Thank you to Mary Mattingly and Swale House for the opportunity to expand Correlation Drawing/Drawing Correlations.  The first iteration of this project was a collaboration with Dr. Richard Shaw of NRCS-USDA, showcasing soil samples collected by his agency in the 10 year New York City Reconnaissance Soil Survey, and was exhibited at the Museum of Arts and Design in 2012.

In this iteration, I got to collaborate again with Shaw, as well as with Tatiana Morin and others from Urban Soils Institute, to really use the soils as a visual hook to talk about urban soils.  We re-worked the map to show where these particular soil samples are from. We wrote text to explain why the Reconnaissance Soil Survey was done in the first place, why urban soil study is important and how the public can benefit from the information.

The mission of the NRCS is to “help people help the land”. We hope this room will be a tool toward that end.
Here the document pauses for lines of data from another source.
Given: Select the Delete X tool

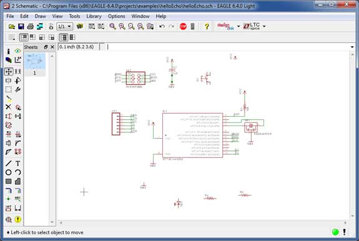Looking at the screenshot, I should tap(9, 107).
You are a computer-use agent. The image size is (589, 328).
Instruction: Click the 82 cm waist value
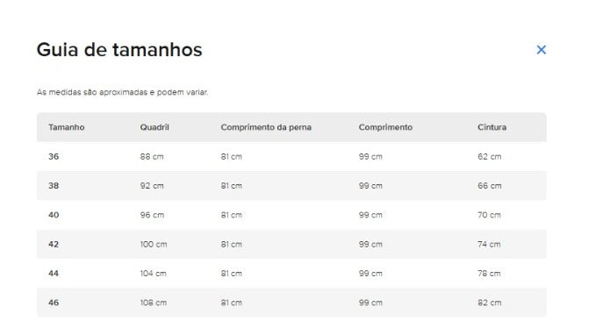point(490,303)
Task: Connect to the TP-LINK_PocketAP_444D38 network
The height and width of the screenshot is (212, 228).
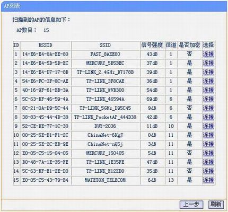Action: [208, 117]
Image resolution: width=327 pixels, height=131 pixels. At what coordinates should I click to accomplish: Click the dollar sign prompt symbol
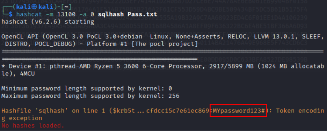pyautogui.click(x=11, y=14)
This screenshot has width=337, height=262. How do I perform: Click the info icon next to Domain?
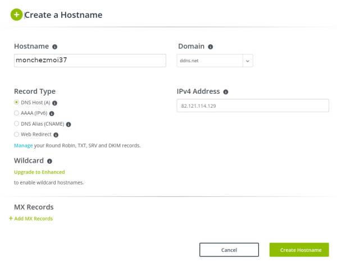210,47
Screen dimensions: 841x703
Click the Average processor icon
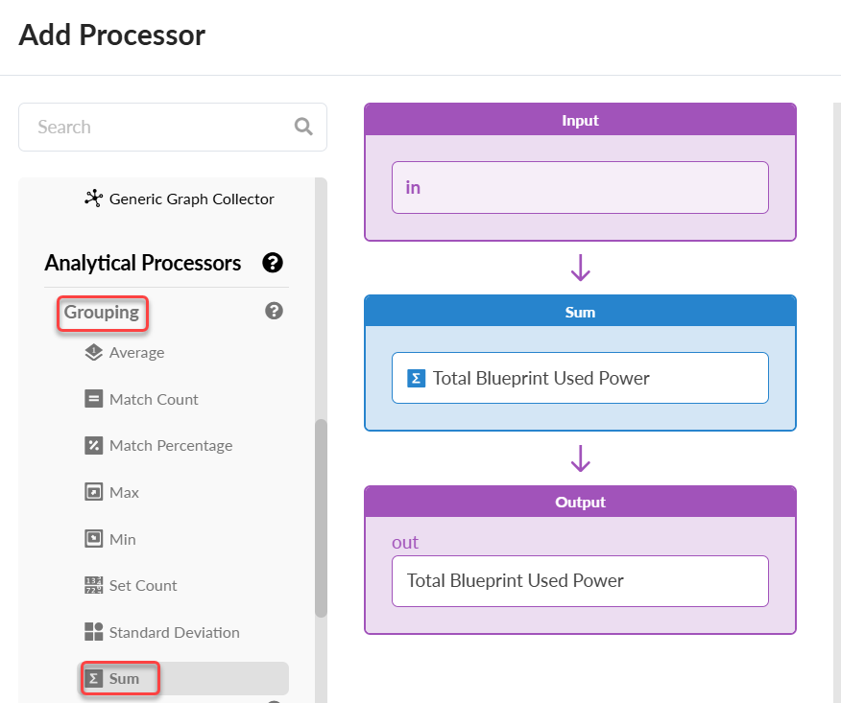point(93,352)
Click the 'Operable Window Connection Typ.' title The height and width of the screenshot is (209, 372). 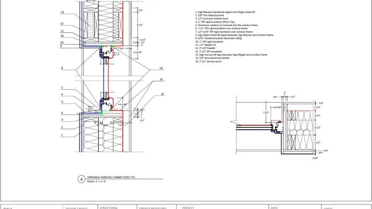(111, 177)
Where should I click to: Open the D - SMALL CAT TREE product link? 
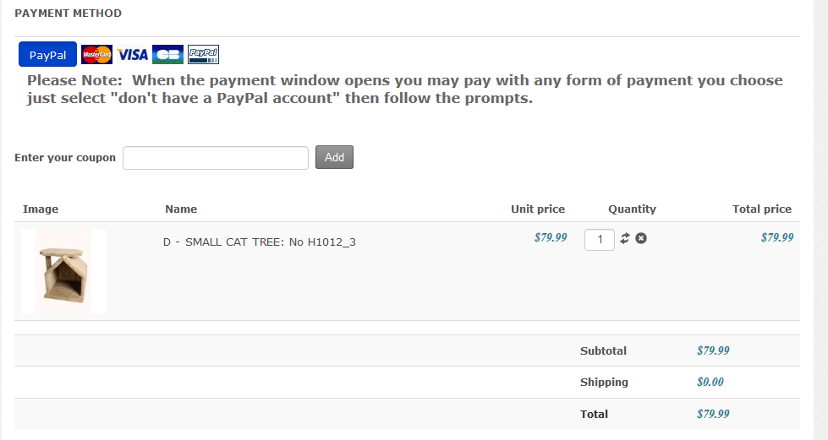tap(259, 242)
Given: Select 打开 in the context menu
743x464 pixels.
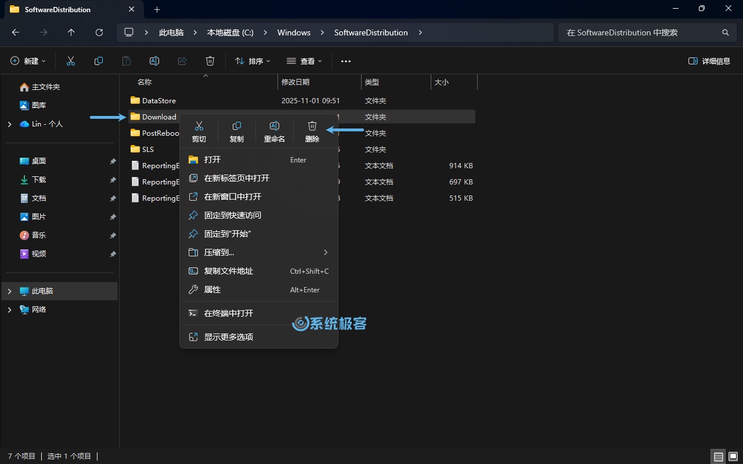Looking at the screenshot, I should [x=212, y=160].
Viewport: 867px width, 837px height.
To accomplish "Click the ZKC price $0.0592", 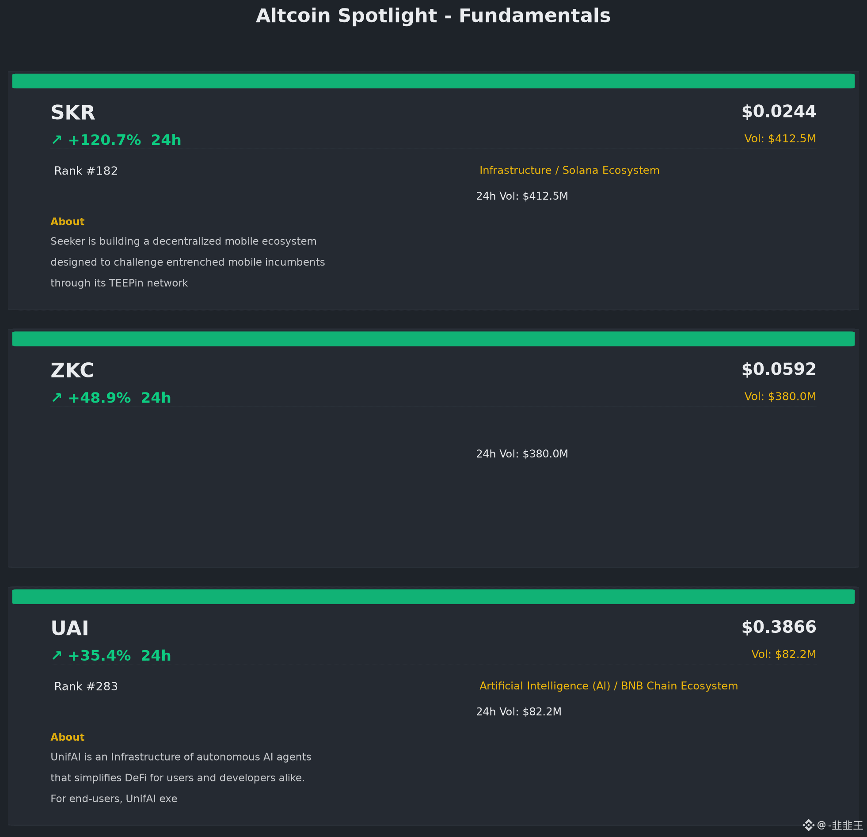I will [779, 369].
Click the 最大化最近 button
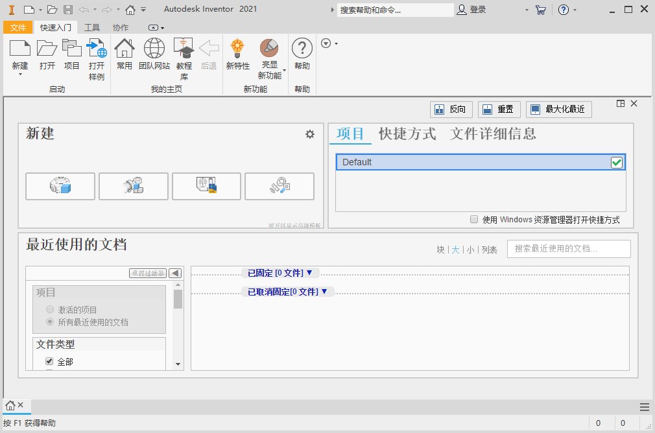 (558, 109)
The Urban Soils Room will exist for 3 years as a teaching tool and a space for programming and discussions. It adjoins a functioning Soil Lab, run by Urban Soils Institute, and both reside within the context of Swale House, which focuses on food justice and environmental concerns of food systems.

more on Swale, Swale’s Facebook Page
more on Governors Island
more on Urban Soils Institute

official Soil Reconnaissance Survey data + map can be found at this link:  SoilWeb: An Online Soil Survey Browser | California Soil Resource Lab (ucdavis.edu)

Artist's notes

The Art Extension Service (AES) is a group of artists and creative sorts who love soils and love working with scientists as part of our professional practice. Recognizing the power of art to make abstract ideas visible and accessible, we partner with the Urban Soils Institute (USI) to design projects and structures that:

  • Educate the general public about the importance of urban soil
  • Engender stewardship of our soil and ecology
  • Create an interactive community of scientists, artists, and citizens
  • Help make soils education fun and accessible

Project: Soils is an initiative of the AES, designed to make potential artist and scientist collaborators visible to each other, and to help connect proposed projects with potential sites and funders.

Founding members of AES are Margaret Boozer, J.J. McCracken, Raina Martens, Claire Huschle, Siobhan Rigg, Scott Larson, and Peter Sprung.  It’s designed to be a variable collective and admit as many members as want to work on projects!